Lagos seeks Stanford Business School’s support to transform Yaba into tech hub
In a bid to optimise the budding technological potential of the Yaba axis, a suburb of Lagos, the Lagos State government has reached out to Stanford University’s Graduate Business School and a select group of stakeholders to develop and transform the city into a technology hub.
The initiative, driven by the state government, is expected to, upon completion, revolutionise Yaba, identified as Nigeria’s tech city, into the country’s equivalent of Silicon Valley- a hub for technology entrepreneurs in the United States of America.
The stakeholders, drawn from both public and private sectors, included a former Minister of Information and Communication Technology, Mrs. Omobola Johnson and Nigeria’s leading technology players such as Systemspecs, SB Tel and Devices, ccHub, iDeaHub, Microsoft, as well as the visiting faculty of Stanford University’s Graduate Business School led by Prof.
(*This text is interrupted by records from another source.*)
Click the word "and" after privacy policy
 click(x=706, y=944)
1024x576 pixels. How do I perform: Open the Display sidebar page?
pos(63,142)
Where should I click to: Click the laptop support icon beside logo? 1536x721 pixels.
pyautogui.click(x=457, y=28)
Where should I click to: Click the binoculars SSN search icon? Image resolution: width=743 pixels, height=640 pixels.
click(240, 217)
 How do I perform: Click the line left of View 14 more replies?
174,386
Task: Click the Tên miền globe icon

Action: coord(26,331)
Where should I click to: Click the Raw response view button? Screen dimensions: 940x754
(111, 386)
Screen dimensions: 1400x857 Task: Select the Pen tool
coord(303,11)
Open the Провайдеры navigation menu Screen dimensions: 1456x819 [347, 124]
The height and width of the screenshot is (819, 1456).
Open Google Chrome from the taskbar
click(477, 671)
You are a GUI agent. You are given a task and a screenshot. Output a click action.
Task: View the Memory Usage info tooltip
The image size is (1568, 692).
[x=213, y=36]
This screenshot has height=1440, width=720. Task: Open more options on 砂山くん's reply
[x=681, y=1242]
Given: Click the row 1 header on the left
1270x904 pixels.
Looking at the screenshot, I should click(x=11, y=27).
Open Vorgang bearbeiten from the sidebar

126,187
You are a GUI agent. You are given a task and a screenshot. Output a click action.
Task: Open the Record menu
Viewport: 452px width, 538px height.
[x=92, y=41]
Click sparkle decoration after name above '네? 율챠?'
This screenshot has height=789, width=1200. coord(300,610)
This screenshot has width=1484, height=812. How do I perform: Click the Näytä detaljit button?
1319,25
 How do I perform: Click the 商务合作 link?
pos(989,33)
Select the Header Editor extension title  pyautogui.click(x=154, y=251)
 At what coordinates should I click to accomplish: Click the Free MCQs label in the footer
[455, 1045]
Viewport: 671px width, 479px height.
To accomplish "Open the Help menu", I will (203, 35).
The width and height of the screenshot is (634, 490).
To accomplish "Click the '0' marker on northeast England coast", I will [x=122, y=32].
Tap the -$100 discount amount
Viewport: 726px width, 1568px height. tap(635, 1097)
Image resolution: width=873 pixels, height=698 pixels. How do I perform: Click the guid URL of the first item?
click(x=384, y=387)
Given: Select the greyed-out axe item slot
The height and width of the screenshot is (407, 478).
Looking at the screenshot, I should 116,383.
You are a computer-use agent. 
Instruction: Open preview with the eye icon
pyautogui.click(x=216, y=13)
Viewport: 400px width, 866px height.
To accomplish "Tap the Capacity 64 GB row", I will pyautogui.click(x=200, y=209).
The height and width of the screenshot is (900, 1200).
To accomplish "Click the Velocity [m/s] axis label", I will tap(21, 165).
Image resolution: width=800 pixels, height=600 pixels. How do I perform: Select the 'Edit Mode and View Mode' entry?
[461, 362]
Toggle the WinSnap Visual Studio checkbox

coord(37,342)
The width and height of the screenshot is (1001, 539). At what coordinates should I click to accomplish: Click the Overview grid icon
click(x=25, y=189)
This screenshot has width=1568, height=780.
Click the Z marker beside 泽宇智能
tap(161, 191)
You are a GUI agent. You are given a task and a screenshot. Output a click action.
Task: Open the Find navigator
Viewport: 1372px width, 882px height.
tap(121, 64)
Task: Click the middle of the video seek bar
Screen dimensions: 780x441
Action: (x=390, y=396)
Jesper Sørensen and Jeffrey Prickett.
Speaking at the meeting held at the state secretariat, Permanent Secretary, Lagos State Ministry of Wealth Creation and Employment, AbdulAhmed Mustapha, expressed delight with Stanford Graduate Business School and the Stanford Seed Transformation Network (STN), the alumni body of its African entrepreneurs training, for their readiness to support the state’s efforts to actualise its objective of establishing a hub for tech entrepreneurs.
Mustapha, who acknowledged the immense contributions of the Stanford Seed Transformation Programme to entrepreneurial development on the African continent, said the state government is confident that the business school and its alumni network will unleash the enormous potential for technological innovations in the state and the country at large.
Also speaking, the Vice President of STN, Afolabi Abiodun, said the network will support the state government’s commitment to creating entrepreneurial opportunities and economic prosperity for Nigerians. He added that the objective of the initiative is in alignment with the ideals of the Stanford Seed programme, which is to positively influence the entrepreneurial ecosystem for the purpose of ending the cycle of poverty in developing economies.
“The way to eradicate poverty is by having more successful businesses and innovative start-ups. We sincerely believe that the state government is fully committed to the realization of this initiative and the STN would support as much as we can. Interestingly, we have a bunch of tech companies in our network. So, we are ready for action as soon as the state government sets the wheels in motion.” Afolabi said.
The highlight of the meeting was the inauguration of a steering committee drawn from both the public and private sectors of the economy– primarily state government officials and members of the Stanford Transformation Network.